Term deposit interest rates have fallen to all-time lows in the wake of two successive cash rate cuts in June and July.
According to data from the Reserve Bank, the average term deposit rate across all terms from the big four banks plus Macquarie for July is a mere 1.50% p.a, which is the lowest it’s been since the data series began.
This is not surprising news, as June’s average rate was another all-time low of 1.60% p.a.
A few months prior in February 2019, the then-record low was 1.90% p.a.
Savings accounts don’t fare much better – the RBA’s data for July shows the average savings account rate from these institutions has fallen from 1.90% p.a. to 1.75% p.a, also a record low.
Most institutions bar a few cut interest rates on their savings account and term deposit rates in both months, much to the chagrin of those who rely on interest earnings for income.
These mega-low interest rates might be beneficial for homeowners, but such savers might turn to other, riskier investment options to chase decent returns.
Stockspot Founder Chris Brycki last week told Savings.com.au it had seen a 30-40% increase in the number of people making ETF investments since the last couple of cash rate cuts.
Mr Brycki said Stockspot’s five-year average annual returns range from around 10-11% after fees, whereas savings accounts and term deposits are returning the rather pitiful returns seen above.
Of course savings accounts and term deposits offer a guarantee of returns compared to riskier investment products, but they’re at a point now where the returns they generate are below the annual rate of inflation (1.60%).
The highest non-introductory interest rates on these products are much higher than the average rate reported by the RBA, but the average customer will find locating a savings account or term deposit product offering an interest rate above 3.00% p.a troublesome.
*Data accurate as at 7 February 2020. Rates based on a savings balance of $10,000. Introductory bonus interest rate products not included. Sorted by total interest rates. Refer to providers' websites for bonus rate conditions.
See here for a list of the highest term deposit rates on offer across various terms.

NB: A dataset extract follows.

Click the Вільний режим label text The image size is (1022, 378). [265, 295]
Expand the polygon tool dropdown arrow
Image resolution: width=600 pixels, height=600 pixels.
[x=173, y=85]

Latest term deposit rate movements
A number of prominent providers have dropped term deposit rates in the past week, the most prominent of which is Westpac and its related companies.
Westpac, St. George, BankSA and Bank of Melbourne all dropped numerous term deposit rates by up to 20 basis points today.
ANZ also lowered the interest rate on its four-month Advance Notice term deposit by 60 basis points but raised the rate on its five-month deposit by 45 basis points.
Citi cut term deposit rates by up to 35 basis points, while Suncorp Bank cut rates by as much as 50.
ING made the biggest change, cutting certain term deposit products by as much as 100 basis points.
Other notable institutions to cut term deposit rates in late July include:
- Gateway Bank, lowering term deposit rates by up to 64 basis points
- AMP, decreasing term deposit rates by up to 15 basis points
- Beyond Bank, cutting term deposit rates by up to 10 basis points
After another slew of rate cuts, the average term deposit rate across most terms and providers now sits at around 1.80%.
Another rate cut looks unlikely in August, but two more are predicted to occur by February next year.